■ Your instructions:
Repeat the stretch of rows from the start through the line containing "click(x=428, y=94)", both ends included, copying them exactly.

■ Supplied data:
┌──
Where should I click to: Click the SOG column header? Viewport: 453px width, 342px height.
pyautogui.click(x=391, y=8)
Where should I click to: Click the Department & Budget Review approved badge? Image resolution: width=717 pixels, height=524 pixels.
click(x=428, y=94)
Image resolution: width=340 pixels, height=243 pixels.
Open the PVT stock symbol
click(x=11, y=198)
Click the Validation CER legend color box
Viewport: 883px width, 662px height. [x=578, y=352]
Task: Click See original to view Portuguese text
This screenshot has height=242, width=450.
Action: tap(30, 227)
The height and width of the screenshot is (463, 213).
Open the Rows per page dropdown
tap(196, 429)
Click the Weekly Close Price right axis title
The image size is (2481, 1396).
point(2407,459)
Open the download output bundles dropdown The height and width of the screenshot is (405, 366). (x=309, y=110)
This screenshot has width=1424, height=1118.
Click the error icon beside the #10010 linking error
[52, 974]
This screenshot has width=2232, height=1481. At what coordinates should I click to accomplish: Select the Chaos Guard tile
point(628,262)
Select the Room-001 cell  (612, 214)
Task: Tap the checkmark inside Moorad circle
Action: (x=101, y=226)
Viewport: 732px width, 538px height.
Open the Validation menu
└──
■ Task response:
Where should I click to: Click the SOG column header? Viewport: 453px width, 342px height.
pyautogui.click(x=391, y=8)
Where should I click to: Click the Department & Budget Review approved badge? Image resolution: width=717 pixels, height=524 pixels.
click(x=428, y=94)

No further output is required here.